Your instructions -> Write out again the entries from the first line to the line that includes "Given: Select the 'Городилов", keeping both of those lines.

Data for this exercise ->
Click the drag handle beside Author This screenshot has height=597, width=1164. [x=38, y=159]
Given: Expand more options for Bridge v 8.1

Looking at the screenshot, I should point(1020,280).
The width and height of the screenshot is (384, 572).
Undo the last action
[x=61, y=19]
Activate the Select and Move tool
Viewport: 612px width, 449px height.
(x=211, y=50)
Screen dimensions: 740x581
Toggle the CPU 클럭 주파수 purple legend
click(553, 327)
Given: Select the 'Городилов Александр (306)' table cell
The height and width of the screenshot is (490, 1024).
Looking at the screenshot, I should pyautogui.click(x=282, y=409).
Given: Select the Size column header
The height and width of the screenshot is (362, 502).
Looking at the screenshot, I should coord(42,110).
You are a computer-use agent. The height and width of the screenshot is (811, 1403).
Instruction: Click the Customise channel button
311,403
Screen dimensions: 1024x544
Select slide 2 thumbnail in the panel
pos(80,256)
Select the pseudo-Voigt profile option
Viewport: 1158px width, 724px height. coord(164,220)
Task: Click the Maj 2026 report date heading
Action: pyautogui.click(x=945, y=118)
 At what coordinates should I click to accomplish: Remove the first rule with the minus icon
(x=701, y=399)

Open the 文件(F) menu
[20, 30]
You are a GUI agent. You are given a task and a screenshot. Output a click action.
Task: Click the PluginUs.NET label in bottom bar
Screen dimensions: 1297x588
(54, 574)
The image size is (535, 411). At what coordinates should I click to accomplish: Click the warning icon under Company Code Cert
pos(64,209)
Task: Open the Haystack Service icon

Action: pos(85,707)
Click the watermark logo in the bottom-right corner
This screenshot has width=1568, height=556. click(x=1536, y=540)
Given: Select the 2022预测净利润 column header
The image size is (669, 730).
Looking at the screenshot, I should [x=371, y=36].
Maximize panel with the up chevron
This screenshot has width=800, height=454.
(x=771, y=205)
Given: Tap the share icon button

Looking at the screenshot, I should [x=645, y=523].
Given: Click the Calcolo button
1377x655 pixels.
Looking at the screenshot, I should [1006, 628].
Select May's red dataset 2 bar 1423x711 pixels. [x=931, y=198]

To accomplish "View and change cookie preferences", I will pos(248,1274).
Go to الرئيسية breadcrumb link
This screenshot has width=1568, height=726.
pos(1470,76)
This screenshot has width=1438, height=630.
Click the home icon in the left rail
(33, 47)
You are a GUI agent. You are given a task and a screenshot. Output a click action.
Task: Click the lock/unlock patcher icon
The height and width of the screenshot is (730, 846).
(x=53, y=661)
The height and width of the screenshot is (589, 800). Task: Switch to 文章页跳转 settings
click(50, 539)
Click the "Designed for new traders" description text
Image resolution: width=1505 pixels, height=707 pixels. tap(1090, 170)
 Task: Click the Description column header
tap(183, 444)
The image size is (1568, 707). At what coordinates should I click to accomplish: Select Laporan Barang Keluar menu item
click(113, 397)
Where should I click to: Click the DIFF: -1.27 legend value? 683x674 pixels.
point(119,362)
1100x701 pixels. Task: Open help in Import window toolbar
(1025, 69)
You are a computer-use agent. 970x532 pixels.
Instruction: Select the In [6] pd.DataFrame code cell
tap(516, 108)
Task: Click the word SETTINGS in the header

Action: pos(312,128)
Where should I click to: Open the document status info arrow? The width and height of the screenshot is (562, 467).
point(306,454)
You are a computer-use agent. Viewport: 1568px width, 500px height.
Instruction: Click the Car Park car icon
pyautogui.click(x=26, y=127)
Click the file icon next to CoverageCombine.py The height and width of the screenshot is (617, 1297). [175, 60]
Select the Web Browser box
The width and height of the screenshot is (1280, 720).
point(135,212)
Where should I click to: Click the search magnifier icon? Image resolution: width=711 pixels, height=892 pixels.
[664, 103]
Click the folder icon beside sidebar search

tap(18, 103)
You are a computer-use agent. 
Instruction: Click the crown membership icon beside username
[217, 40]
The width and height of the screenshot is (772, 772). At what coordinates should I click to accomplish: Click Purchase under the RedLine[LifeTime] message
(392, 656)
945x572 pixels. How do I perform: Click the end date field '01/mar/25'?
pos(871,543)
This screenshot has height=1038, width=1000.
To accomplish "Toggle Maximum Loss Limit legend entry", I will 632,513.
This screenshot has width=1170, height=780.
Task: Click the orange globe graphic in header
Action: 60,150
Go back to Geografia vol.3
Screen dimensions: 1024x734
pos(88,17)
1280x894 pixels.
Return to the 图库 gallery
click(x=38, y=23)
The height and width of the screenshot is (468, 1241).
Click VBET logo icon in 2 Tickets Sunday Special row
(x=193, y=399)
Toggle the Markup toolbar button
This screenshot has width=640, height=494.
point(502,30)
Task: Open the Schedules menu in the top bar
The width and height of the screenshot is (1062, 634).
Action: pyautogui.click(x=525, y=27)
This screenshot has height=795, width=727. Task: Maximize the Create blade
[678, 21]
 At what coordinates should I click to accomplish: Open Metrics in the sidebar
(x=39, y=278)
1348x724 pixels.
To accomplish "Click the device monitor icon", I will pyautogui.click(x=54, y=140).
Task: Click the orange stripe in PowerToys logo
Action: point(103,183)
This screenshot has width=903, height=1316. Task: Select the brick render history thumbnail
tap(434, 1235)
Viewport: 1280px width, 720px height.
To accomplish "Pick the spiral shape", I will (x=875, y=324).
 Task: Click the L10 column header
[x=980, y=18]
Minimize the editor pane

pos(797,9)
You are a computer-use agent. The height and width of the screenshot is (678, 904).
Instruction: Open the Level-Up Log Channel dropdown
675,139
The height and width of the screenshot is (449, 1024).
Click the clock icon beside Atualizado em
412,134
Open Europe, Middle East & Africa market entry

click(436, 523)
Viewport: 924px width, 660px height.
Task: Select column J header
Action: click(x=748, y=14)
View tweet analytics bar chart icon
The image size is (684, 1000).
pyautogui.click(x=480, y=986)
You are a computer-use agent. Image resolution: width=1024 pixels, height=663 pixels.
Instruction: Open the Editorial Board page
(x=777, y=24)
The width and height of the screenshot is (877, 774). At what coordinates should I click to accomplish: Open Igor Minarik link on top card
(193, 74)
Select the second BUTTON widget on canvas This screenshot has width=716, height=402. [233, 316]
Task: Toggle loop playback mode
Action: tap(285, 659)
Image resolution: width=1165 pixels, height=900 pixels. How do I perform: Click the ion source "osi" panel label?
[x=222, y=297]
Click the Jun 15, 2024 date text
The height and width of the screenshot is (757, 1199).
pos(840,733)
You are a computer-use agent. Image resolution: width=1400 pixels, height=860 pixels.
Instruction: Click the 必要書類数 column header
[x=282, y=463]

Answer to this problem ->
Click the drag handle beside Author This screenshot has height=597, width=1164. [x=38, y=159]
Given: Expand more options for Bridge v 8.1

Looking at the screenshot, I should point(1020,280).
The width and height of the screenshot is (384, 572).
Undo the last action
[x=61, y=19]
Activate the Select and Move tool
Viewport: 612px width, 449px height.
(x=211, y=50)
Screen dimensions: 740x581
Toggle the CPU 클럭 주파수 purple legend
click(553, 327)
Given: Select the 'Городилов Александр (306)' table cell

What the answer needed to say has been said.